*Exercise requirements*. Multiply by 1.15 every click coordinate in the answers of the material, from the line containing "This screenshot has height=714, width=1097." down to the line containing "will (251, 131).", both included, rounding to whole numbers with halves going up. Rewrite only those lines in full, with the requests and all their numbers left unchanged.

*Excerpted records*.
----------

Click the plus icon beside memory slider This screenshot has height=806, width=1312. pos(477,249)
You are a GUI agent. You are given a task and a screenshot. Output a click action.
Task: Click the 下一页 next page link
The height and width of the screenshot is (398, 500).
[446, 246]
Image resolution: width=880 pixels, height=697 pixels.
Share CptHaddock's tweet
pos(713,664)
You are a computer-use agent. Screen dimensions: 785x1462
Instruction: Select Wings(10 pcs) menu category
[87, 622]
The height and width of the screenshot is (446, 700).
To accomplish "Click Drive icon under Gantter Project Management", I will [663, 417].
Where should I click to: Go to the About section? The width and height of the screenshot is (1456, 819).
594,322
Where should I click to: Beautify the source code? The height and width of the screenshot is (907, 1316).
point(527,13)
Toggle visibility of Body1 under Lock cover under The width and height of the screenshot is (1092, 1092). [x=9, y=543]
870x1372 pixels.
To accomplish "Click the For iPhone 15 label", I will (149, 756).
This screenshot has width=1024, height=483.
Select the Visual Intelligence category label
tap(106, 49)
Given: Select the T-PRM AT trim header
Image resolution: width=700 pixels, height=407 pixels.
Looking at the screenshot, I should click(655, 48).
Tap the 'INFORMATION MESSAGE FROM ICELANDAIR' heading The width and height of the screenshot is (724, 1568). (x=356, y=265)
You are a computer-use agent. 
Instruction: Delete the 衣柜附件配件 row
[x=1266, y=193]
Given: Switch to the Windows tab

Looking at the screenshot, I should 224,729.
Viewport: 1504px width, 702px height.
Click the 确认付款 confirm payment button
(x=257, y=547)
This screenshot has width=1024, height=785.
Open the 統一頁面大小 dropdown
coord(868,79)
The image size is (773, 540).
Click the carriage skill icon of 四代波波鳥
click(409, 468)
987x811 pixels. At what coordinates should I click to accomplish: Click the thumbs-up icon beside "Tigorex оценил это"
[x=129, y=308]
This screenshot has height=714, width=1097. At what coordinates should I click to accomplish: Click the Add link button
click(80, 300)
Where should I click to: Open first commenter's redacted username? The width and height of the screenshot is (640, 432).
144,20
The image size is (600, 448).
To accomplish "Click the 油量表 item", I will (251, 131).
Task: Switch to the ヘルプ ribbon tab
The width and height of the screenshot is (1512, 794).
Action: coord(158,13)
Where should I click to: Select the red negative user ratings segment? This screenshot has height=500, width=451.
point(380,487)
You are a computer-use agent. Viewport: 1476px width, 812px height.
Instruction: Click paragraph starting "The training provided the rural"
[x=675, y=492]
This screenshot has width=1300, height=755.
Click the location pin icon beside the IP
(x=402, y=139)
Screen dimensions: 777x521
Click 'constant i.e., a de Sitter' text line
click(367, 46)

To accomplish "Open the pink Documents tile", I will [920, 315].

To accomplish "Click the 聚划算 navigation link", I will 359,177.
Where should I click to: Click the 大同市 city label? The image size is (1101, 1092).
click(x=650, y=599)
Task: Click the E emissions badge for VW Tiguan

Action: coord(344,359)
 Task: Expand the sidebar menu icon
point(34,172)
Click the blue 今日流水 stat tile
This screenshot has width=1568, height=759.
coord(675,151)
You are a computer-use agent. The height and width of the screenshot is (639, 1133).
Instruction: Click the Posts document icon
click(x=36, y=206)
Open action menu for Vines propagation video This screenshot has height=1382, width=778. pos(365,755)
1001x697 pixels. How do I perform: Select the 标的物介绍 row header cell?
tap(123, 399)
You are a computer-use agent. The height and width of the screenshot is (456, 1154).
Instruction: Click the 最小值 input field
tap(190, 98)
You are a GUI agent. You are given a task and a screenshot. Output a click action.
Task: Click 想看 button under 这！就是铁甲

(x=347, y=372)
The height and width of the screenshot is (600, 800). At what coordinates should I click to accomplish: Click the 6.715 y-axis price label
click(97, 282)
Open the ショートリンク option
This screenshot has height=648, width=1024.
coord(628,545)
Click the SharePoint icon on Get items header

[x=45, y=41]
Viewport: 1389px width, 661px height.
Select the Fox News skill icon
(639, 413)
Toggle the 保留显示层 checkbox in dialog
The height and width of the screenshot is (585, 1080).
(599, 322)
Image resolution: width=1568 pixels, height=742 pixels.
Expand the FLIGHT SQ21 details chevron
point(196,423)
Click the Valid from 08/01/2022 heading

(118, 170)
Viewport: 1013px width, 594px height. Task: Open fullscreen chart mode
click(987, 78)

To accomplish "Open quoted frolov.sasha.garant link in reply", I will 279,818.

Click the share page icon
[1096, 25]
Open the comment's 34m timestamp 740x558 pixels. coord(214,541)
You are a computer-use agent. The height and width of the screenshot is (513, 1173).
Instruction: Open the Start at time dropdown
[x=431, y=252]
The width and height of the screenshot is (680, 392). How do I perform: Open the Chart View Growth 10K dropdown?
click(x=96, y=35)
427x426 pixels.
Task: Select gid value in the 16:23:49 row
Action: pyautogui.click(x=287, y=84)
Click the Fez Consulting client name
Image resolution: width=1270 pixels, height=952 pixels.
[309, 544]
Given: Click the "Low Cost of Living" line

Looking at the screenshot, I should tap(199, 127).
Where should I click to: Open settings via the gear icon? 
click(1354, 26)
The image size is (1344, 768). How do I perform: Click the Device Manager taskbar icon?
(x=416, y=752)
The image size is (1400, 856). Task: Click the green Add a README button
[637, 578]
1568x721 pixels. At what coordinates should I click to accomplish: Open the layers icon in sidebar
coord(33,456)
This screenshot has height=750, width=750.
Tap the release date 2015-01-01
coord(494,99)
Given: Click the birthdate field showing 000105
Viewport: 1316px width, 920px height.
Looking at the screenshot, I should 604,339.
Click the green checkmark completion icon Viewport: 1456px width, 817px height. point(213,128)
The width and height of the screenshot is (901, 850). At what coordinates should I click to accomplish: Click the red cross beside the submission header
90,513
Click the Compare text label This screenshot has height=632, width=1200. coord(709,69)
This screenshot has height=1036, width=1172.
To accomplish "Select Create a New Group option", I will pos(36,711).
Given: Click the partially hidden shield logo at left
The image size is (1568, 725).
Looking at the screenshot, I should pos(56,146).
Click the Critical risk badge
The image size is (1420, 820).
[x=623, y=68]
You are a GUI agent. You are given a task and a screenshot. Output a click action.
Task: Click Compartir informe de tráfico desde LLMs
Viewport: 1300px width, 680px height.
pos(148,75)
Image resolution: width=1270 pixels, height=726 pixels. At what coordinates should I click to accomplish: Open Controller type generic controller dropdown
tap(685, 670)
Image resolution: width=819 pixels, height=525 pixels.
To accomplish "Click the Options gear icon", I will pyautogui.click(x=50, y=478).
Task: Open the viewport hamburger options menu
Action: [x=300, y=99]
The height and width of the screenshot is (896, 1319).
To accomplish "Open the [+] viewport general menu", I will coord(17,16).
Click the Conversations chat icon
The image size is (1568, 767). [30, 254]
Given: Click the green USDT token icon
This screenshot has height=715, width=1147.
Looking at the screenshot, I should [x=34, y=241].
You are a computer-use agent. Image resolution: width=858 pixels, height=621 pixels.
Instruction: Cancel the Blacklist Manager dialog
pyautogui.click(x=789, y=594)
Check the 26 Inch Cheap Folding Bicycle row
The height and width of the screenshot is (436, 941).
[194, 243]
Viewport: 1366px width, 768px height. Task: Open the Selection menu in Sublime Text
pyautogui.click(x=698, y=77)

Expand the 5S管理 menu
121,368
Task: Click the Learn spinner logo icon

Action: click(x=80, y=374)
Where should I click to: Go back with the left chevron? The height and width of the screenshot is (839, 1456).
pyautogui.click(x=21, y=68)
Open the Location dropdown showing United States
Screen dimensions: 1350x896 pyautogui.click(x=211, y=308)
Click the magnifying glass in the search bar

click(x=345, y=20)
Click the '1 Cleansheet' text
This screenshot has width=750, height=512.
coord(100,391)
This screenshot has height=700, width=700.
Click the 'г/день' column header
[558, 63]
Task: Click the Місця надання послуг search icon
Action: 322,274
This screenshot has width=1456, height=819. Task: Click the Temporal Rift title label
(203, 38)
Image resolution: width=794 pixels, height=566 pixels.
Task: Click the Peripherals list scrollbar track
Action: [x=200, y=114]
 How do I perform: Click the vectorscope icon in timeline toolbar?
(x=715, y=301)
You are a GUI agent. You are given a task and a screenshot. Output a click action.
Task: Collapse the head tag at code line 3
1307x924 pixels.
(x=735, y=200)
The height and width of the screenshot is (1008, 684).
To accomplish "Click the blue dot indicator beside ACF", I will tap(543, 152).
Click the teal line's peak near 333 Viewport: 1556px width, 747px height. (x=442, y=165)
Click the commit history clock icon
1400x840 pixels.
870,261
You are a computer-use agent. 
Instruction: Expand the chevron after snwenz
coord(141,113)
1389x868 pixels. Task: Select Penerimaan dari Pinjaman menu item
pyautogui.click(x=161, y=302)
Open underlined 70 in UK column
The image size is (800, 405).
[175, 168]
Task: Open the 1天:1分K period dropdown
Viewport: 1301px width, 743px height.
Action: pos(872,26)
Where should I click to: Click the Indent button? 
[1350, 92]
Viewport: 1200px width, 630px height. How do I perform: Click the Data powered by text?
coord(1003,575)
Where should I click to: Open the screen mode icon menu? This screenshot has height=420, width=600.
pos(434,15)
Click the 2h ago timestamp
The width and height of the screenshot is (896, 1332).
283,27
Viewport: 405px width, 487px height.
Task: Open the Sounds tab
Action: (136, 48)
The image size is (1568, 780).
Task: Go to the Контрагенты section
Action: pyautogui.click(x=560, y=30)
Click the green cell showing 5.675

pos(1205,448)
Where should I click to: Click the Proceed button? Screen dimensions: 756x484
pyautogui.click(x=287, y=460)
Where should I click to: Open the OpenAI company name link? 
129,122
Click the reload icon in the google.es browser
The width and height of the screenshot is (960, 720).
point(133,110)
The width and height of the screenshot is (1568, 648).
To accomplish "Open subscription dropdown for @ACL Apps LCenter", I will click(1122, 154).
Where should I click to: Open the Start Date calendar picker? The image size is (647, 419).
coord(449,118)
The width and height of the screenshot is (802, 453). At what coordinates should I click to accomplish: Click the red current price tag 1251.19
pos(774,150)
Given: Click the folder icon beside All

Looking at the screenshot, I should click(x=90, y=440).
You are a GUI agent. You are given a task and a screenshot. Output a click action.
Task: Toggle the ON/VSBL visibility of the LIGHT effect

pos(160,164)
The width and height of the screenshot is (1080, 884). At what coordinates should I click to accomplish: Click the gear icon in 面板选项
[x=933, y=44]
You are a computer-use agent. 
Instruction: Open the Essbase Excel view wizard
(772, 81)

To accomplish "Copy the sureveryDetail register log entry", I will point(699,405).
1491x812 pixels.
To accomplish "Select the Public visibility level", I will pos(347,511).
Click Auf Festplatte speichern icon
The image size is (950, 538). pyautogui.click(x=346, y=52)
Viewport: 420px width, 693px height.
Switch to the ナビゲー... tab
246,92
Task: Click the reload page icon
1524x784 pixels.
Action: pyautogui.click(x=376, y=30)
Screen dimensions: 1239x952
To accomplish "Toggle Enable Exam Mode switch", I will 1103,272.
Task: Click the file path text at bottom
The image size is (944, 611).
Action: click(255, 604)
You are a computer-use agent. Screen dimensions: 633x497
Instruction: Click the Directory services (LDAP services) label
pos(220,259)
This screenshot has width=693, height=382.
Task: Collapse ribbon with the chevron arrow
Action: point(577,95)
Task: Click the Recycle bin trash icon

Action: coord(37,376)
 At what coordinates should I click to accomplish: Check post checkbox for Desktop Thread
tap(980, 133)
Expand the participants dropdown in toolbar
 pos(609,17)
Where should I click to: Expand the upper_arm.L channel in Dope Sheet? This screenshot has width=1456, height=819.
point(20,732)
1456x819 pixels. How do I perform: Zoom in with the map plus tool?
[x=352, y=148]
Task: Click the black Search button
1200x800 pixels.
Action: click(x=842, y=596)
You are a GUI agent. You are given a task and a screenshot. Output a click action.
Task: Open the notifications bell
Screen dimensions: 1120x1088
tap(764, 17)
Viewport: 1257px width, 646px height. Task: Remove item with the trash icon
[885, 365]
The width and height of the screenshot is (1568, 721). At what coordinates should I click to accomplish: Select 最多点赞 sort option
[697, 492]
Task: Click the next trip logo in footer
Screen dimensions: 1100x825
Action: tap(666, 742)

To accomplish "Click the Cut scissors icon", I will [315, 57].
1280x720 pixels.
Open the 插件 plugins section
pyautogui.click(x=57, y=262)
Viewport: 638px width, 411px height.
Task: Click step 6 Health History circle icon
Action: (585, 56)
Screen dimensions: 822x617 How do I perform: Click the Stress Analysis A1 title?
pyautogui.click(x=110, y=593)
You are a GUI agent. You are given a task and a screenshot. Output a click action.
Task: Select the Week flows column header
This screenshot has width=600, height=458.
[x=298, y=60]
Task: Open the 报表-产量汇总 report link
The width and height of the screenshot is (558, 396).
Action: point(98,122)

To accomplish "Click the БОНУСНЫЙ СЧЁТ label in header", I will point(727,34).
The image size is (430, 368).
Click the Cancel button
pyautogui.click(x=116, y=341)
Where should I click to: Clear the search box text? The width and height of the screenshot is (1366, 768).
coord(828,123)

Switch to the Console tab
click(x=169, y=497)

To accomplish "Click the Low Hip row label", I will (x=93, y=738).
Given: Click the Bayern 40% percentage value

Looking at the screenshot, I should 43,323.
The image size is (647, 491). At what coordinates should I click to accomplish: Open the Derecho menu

----------

*Result*.
This screenshot has height=714, width=1097. At what coordinates should I click to accomplish: Click the Add link button
click(92, 345)
Where should I click to: Open first commenter's redacted username? The width and height of the screenshot is (640, 432).
166,23
The image size is (600, 448).
To accomplish "Click the 油量表 item", I will (289, 151).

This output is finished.